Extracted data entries
▼▼▼

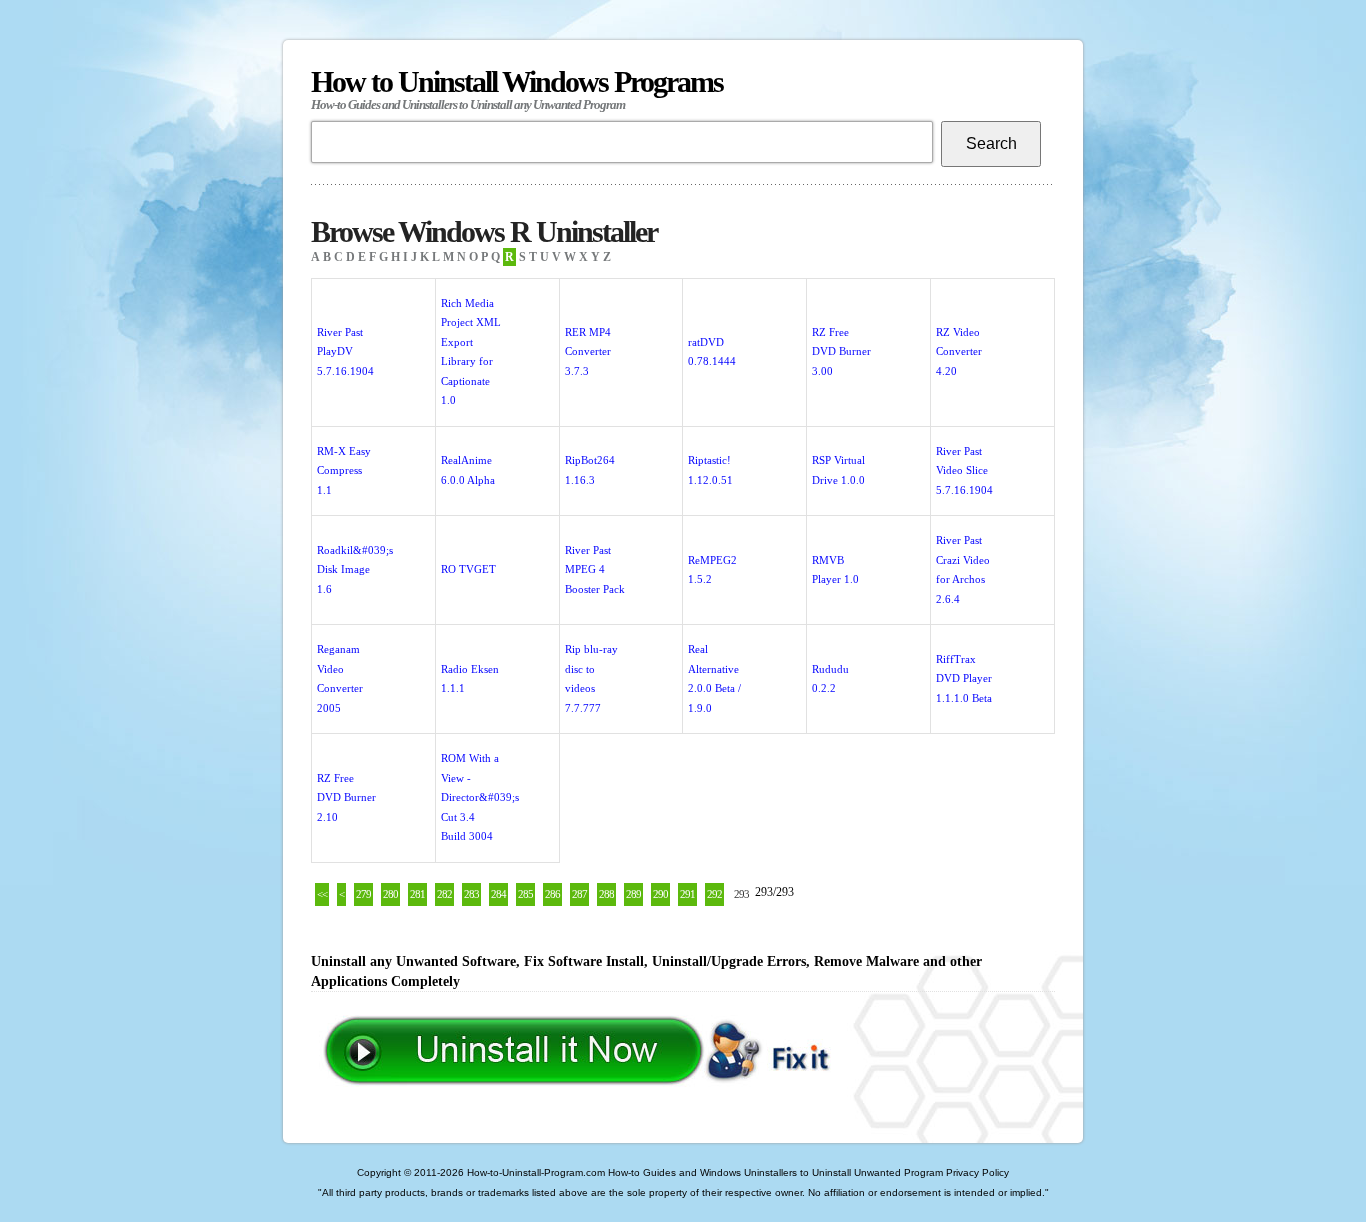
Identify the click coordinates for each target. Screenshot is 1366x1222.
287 (579, 894)
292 (714, 894)
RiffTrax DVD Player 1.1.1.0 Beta (964, 678)
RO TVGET (468, 569)
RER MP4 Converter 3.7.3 (588, 351)
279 (363, 894)
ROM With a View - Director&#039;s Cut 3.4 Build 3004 (480, 797)
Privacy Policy (977, 1172)
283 (471, 894)
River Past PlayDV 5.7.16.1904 (345, 351)
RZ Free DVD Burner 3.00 (841, 351)
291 (687, 894)
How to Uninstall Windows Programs (517, 88)
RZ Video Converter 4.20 (959, 351)
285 (525, 894)
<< (322, 894)
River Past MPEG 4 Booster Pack (595, 569)
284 (498, 894)
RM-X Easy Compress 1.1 (344, 470)
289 (633, 894)
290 (660, 894)
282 (444, 894)
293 (741, 894)
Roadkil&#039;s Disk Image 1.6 (355, 569)
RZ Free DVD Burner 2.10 (346, 797)
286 (552, 894)
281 (417, 894)
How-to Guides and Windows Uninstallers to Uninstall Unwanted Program (775, 1172)
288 (606, 894)
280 (390, 894)
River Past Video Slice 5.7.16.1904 (964, 470)
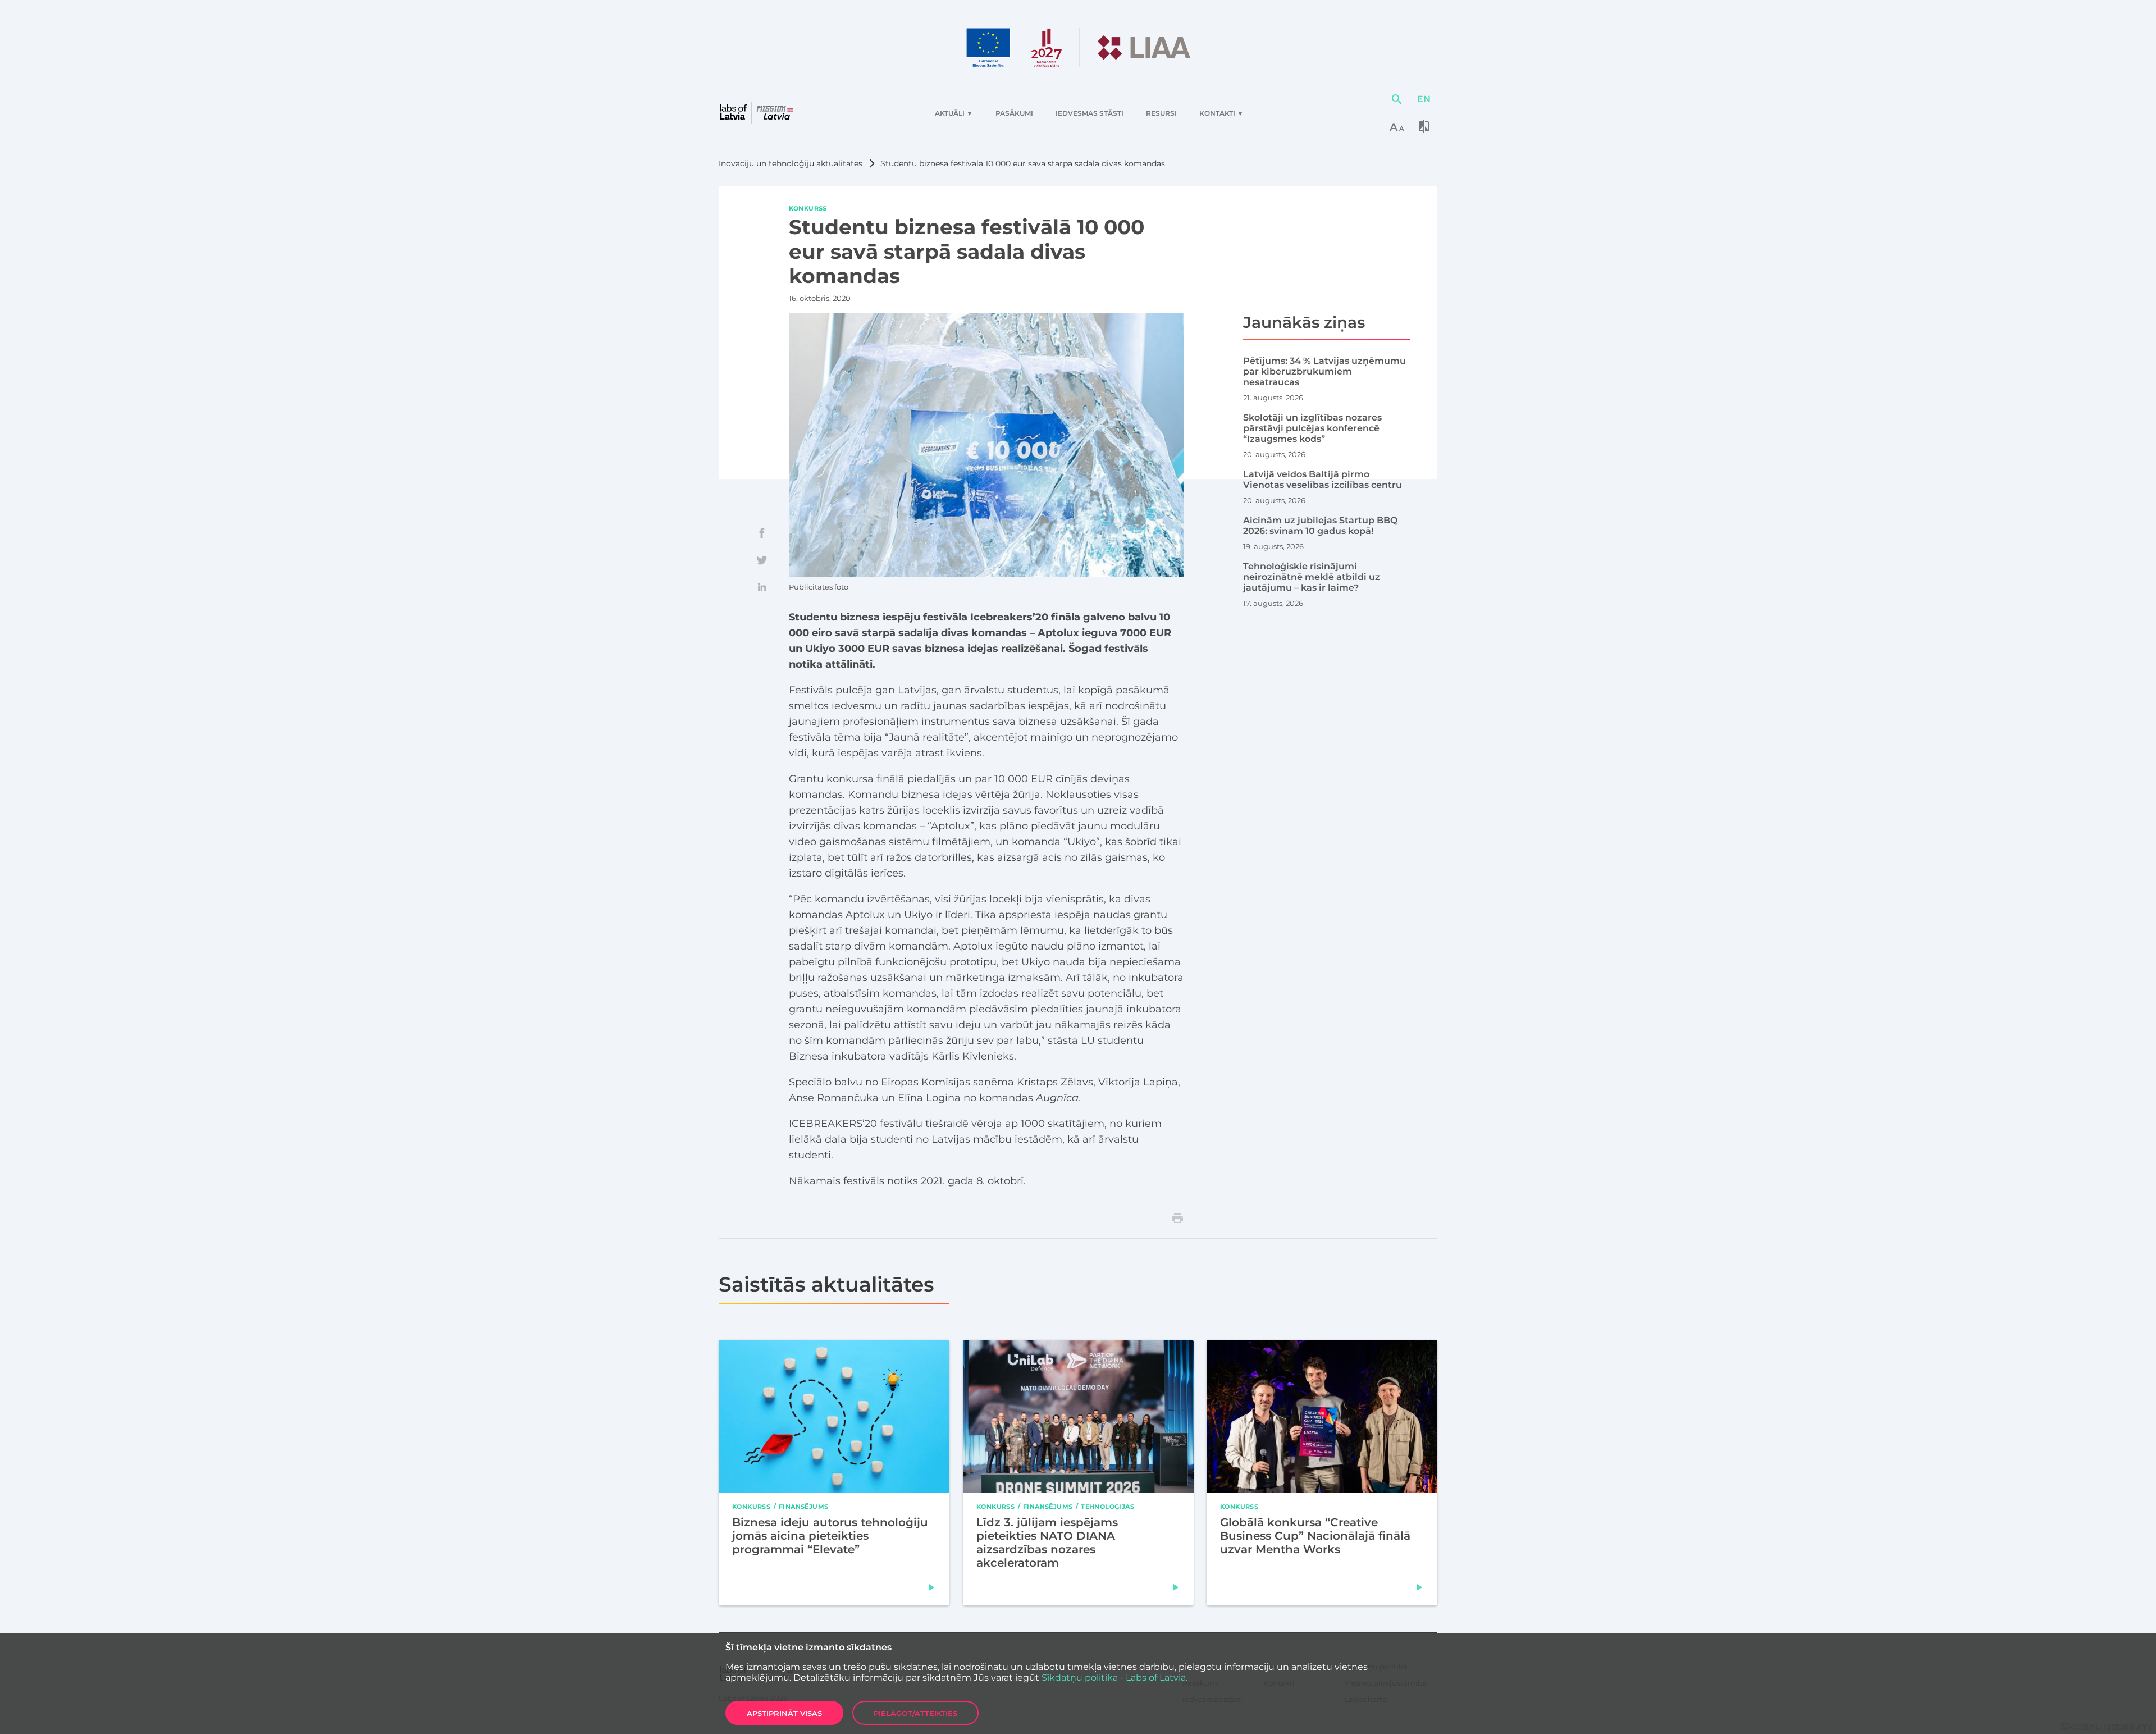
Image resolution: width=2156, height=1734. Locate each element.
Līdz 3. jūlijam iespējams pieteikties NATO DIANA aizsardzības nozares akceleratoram (1047, 1542)
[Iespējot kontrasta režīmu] (1423, 126)
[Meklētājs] (1396, 99)
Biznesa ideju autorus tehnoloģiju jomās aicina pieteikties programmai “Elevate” (830, 1535)
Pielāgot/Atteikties (915, 1713)
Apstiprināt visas (784, 1713)
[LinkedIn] (761, 586)
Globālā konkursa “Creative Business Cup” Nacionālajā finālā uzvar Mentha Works (1315, 1535)
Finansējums (803, 1506)
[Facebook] (761, 532)
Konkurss (808, 208)
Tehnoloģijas (1107, 1506)
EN (1424, 99)
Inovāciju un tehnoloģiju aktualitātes (790, 163)
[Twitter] (761, 559)
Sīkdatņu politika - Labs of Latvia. (1114, 1677)
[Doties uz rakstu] (931, 1586)
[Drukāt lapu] (1177, 1218)
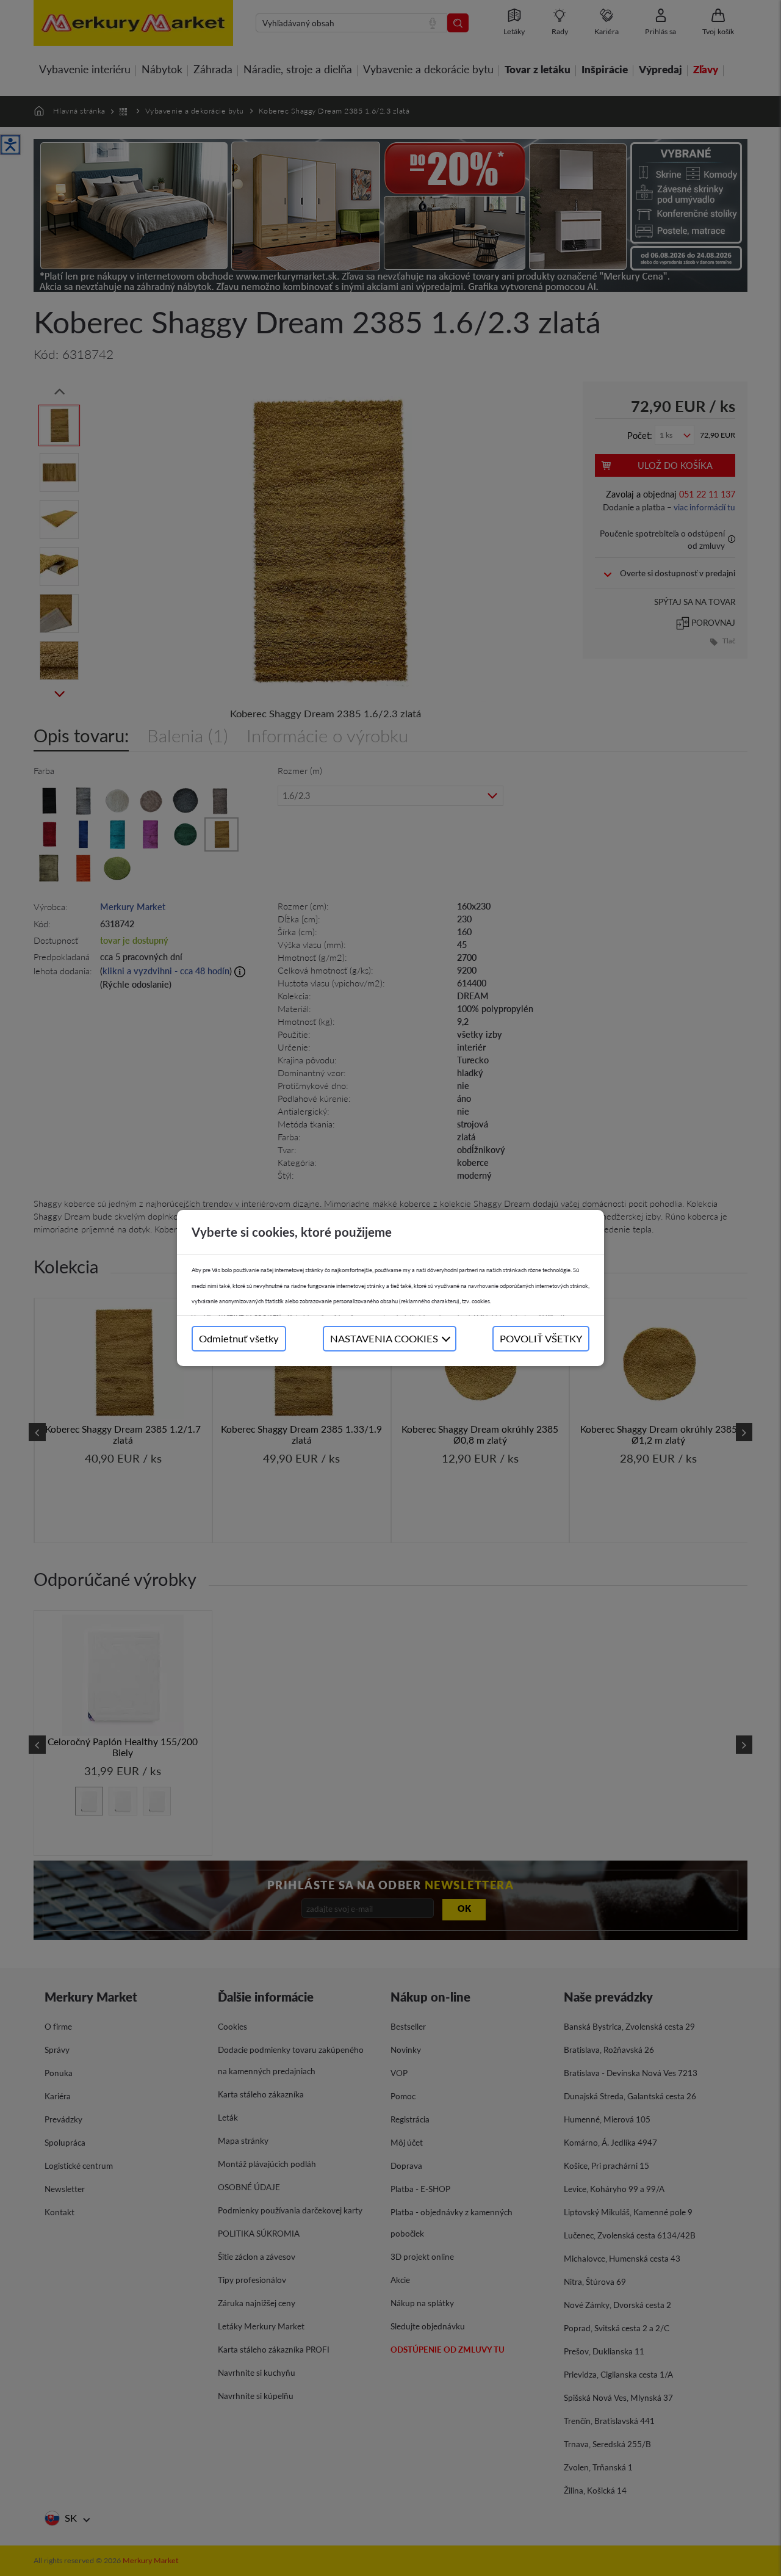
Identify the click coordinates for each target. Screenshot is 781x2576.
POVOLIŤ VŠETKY (541, 1338)
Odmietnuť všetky (239, 1338)
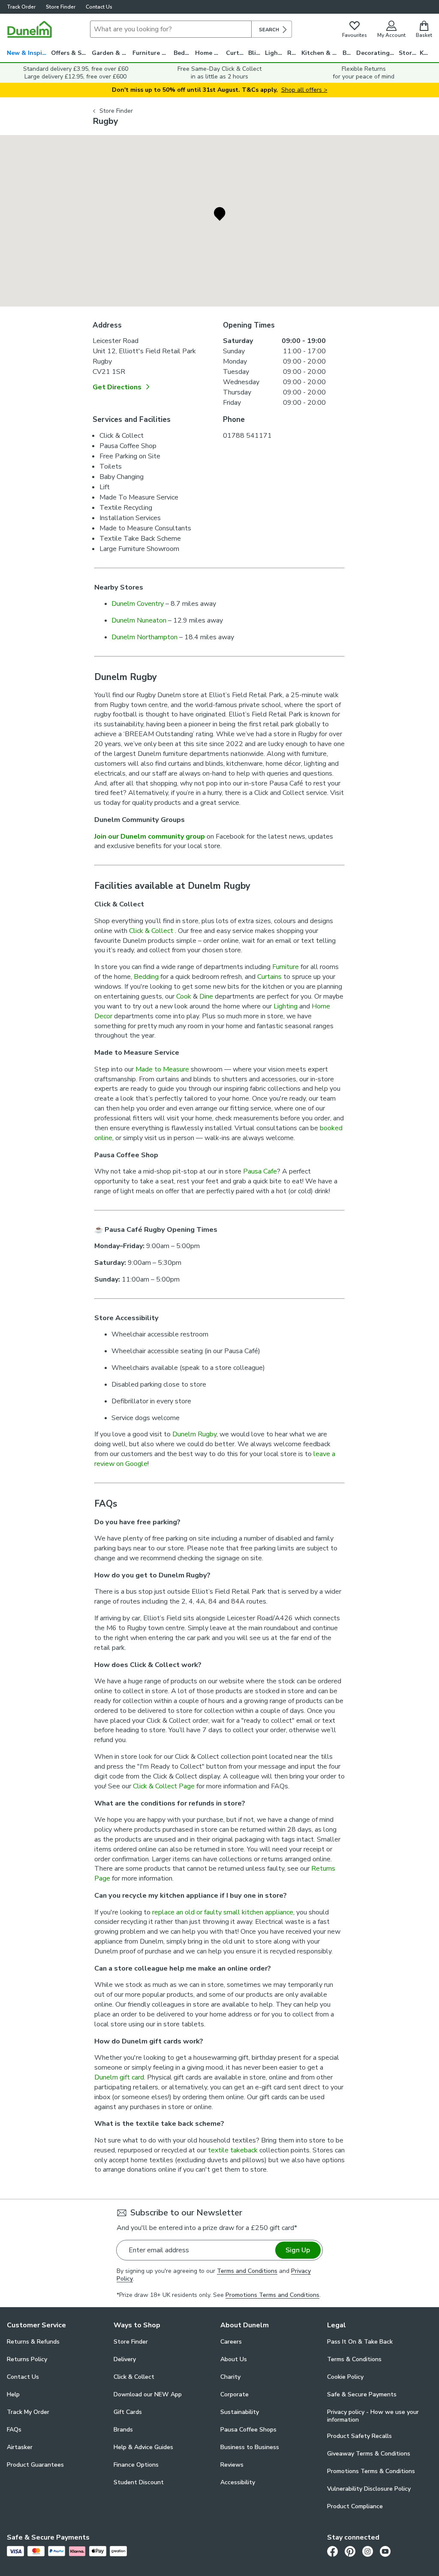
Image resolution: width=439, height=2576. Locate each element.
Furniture (285, 967)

▲▲▲

Reproduce the data word for word, excluding its pictures.

Identify the click coordinates for each target. Screenshot is 1366x1222.
287 (579, 894)
292 (714, 894)
RiffTrax DVD Player 1.1.1.0 Beta (964, 678)
RO TVGET (468, 569)
RER MP4 Converter 3.7.3 (588, 351)
279 (363, 894)
ROM With a View - Director&#039;s Cut 3.4 Build 3004 (480, 797)
Privacy Policy (977, 1172)
283 (471, 894)
River Past PlayDV 5.7.16.1904 (345, 351)
RZ Free DVD Burner 3.00 (841, 351)
291 (687, 894)
How to Uninstall Windows Programs (517, 88)
RZ Video Converter 4.20 (959, 351)
285 (525, 894)
<< (322, 894)
River Past MPEG 4 Booster Pack (595, 569)
284 (498, 894)
RM-X Easy Compress 1.1 (344, 470)
289 (633, 894)
290 (660, 894)
282 (444, 894)
293 (741, 894)
Roadkil&#039;s Disk Image 1.6 (355, 569)
RZ Free DVD Burner 2.10 (346, 797)
286 (552, 894)
281 (417, 894)
How-to Guides and Windows Uninstallers to Uninstall Unwanted Program (775, 1172)
288 (606, 894)
280 (390, 894)
River Past Video Slice 5.7.16.1904 (964, 470)
Image resolution: width=2156, height=1734. Locate each element.
Līdz 3. jūlijam iespējams pieteikties NATO DIANA aizsardzības nozares akceleratoram (1047, 1542)
[Iespējot kontrasta režīmu] (1423, 126)
[Meklētājs] (1396, 99)
Biznesa ideju autorus tehnoloģiju jomās aicina pieteikties programmai “Elevate” (830, 1535)
Pielāgot/Atteikties (915, 1713)
Apstiprināt visas (784, 1713)
[LinkedIn] (761, 586)
Globālā konkursa “Creative Business Cup” Nacionālajā finālā uzvar Mentha Works (1315, 1535)
Finansējums (803, 1506)
[Facebook] (761, 532)
Konkurss (808, 208)
Tehnoloģijas (1107, 1506)
EN (1424, 99)
Inovāciju un tehnoloģiju aktualitātes (790, 163)
[Twitter] (761, 559)
Sīkdatņu politika - Labs of Latvia. (1114, 1677)
[Doties uz rakstu] (931, 1586)
[Drukāt lapu] (1177, 1218)
Identify the click coordinates for each target. Screenshot is 781x2576.
POVOLIŤ VŠETKY (541, 1338)
Odmietnuť všetky (239, 1338)
Image resolution: width=439, height=2576. Locate each element.
Furniture (285, 967)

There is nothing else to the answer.